Work order: Could you repeat the Peter Varney article from "Peter Varney diaries: How" to "job offer down.", substituting "CEO" for every "chief executive"?

Peter Varney diaries: How I ended up becoming Charlton Athletic chief executive and why I initially turned their job offer down
I got promotion from commercial director to managing director before my employment actually started
South London Sport: Charlton Athletic Edition is regularly catching up with Peter Varney, the club’s former chief executive and a boyhood fan of the club, to get his tales and inside info from when he was in a key position of responsibility in SE7.
In this ninth instalment, Varney reveals how he ended up working for the Addicks - after initially turning a job offer down.
Peter Varney with Charlton chairman Richard Murray and manager Alan Curbishley in April 1998/Picture: Tom Morris
‘IT PUT A FEW PEOPLE’S NOSES OUT OF JOINT THAT I TOOK A POSITION WHERE THERE HAD NOT BEEN A FORMAL PROCESS’
Peter Varney spent more than 10 years at Charlton Athletic as their chief executive before he stepped down in June 2008. He later returned as a director for a short period in 2009 to oversee a £7m bond issue to save the club from administration and then was executive vice-chairman between 2010 and 2012. So how did he go from a supporter to a position of power in SE7? Here is the full story.
I had worked for the Sports Council when Mrs Thatcher was privatising everything. I was second in the team which was set up to privatise the five national sports centres - Bisham Abbey, Lilleshall, Holme Pierrepont, Plas y Brenin, the climbing place in Wales, and Crystal Palace.
The aim was to save £5million. I completed that and went to the CEO at Sport England and said: ‘What is the plan next?’
‘Well, because of the job you’ve done there we would like to put you in with the doping team.’ A woman called Michele Verroken used to run it, but I think she was coming to the end of her term.
That wasn’t something I felt was really me. Coincidentally at the time, I knew Stevie Gritt, who was Charlton’s joint manager with Alan Curbishley. His daughter Hayley got a brain tumour in October 1992. Steve said to me one day: ‘I’d like to do something for the British Brain & Spine Foundation. Would you come along and meet the neurosurgeon, Peter Hamlyn, who is behind the charity?’
Peter is one of the most inspirational people I’ve ever met. Our conversation quickly moved into ‘why don’t you come and do things around Steve Gritt? Do you want to do some events and raise some money under the Hayley Gritt Fund?’
It was very, very successful. Charlton didn’t have many active events programmes at that time. The Charlton fans got behind all this and we were raising significant sums of money.
Jumping back before that, to 1991, I had always been a big fan of Lennie Lawrence and when I heard he was getting a testimonial, I contacted Steve Sutherland, who was chairman of his testimonial committee, and said: ‘I think Lennie talks so much sense. I’d love to run a testimonial dinner for him.’
Steve raised it at a committee meeting and I got a phone call saying: ‘How many people do you think you would get to this dinner?’
I told them probably 500 or so. They dismissed me as the local lunatic (not Steve) and in any event Lennie left to become the manager of Middlesbrough in July 1991. So I then decided to organise it as a Back To The Valley dinner and that I’d give the proceeds to the club. I arranged to meet Roger Alwen and stumbled across his wife Heather, who was the receptionist at the time. Her exact words to me is that they would be happy to get that amount for a match-day function.
I told them if I didn’t manage to reach that number then I would think of another way of doing it.
‘You don’t want to be associated with it, because a failure won’t reflect well on the club.’
That was how it was left - it wasn’t going to be for the club at all.

Record extracts:
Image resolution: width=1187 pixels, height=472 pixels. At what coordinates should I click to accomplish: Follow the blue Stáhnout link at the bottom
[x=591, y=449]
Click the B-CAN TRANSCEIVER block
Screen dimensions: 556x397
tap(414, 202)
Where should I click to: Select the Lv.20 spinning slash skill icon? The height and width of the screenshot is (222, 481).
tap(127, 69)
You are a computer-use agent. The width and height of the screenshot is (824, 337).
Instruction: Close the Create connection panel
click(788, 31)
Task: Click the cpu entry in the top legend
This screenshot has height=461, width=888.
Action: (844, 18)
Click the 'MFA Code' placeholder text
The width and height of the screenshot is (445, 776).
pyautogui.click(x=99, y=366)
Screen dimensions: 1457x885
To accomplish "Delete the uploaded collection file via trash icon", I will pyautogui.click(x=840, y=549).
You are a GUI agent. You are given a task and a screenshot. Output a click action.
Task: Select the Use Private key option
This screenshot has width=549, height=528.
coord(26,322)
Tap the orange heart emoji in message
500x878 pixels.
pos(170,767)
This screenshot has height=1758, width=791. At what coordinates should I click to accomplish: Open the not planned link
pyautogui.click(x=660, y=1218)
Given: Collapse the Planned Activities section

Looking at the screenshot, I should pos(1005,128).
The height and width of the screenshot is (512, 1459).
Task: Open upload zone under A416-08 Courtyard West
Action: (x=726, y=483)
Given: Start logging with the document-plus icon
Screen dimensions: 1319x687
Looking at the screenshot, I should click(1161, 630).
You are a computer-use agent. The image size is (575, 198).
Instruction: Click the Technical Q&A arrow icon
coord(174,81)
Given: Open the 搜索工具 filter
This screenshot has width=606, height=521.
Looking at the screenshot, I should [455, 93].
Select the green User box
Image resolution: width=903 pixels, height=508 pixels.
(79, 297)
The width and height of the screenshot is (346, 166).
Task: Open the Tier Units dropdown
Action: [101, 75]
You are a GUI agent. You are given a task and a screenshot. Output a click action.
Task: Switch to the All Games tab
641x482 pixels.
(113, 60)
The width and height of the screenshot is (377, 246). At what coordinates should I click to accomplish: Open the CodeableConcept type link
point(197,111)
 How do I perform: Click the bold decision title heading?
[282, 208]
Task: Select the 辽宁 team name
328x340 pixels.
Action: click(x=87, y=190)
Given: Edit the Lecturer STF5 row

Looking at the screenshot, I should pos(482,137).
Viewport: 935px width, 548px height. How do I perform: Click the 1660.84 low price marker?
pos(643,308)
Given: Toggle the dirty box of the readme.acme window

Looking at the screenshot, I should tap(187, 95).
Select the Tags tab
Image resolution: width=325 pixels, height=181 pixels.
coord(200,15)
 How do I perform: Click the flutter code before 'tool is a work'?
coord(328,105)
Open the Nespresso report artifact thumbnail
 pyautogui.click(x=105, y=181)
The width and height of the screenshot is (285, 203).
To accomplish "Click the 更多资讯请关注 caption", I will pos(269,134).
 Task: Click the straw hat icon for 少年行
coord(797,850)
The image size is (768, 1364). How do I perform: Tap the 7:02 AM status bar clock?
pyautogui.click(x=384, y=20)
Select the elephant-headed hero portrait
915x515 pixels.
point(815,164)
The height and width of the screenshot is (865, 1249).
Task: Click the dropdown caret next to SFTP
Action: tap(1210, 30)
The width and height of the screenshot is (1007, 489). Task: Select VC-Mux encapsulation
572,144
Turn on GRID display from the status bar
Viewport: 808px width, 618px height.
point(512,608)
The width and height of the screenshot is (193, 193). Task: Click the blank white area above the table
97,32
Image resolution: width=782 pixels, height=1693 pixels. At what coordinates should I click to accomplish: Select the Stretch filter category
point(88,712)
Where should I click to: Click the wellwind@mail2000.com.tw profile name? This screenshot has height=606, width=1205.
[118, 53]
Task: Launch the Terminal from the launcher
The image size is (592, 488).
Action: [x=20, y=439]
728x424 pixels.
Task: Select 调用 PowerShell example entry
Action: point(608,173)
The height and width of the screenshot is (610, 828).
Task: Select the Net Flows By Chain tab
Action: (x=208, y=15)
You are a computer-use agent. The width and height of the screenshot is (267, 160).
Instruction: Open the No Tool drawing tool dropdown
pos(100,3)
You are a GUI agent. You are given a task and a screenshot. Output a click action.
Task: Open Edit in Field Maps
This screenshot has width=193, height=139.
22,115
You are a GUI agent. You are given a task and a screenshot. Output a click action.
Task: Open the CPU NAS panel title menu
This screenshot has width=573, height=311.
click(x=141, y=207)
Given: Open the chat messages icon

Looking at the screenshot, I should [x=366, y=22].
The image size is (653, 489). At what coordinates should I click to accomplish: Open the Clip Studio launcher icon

Answer below:
Peter Varney diaries: How I ended up becoming Charlton Athletic CEO and why I initially turned their job offer down
I got promotion from commercial director to managing director before my employment actually started
South London Sport: Charlton Athletic Edition is regularly catching up with Peter Varney, the club’s former CEO and a boyhood fan of the club, to get his tales and inside info from when he was in a key position of responsibility in SE7.
In this ninth instalment, Varney reveals how he ended up working for the Addicks - after initially turning a job offer down.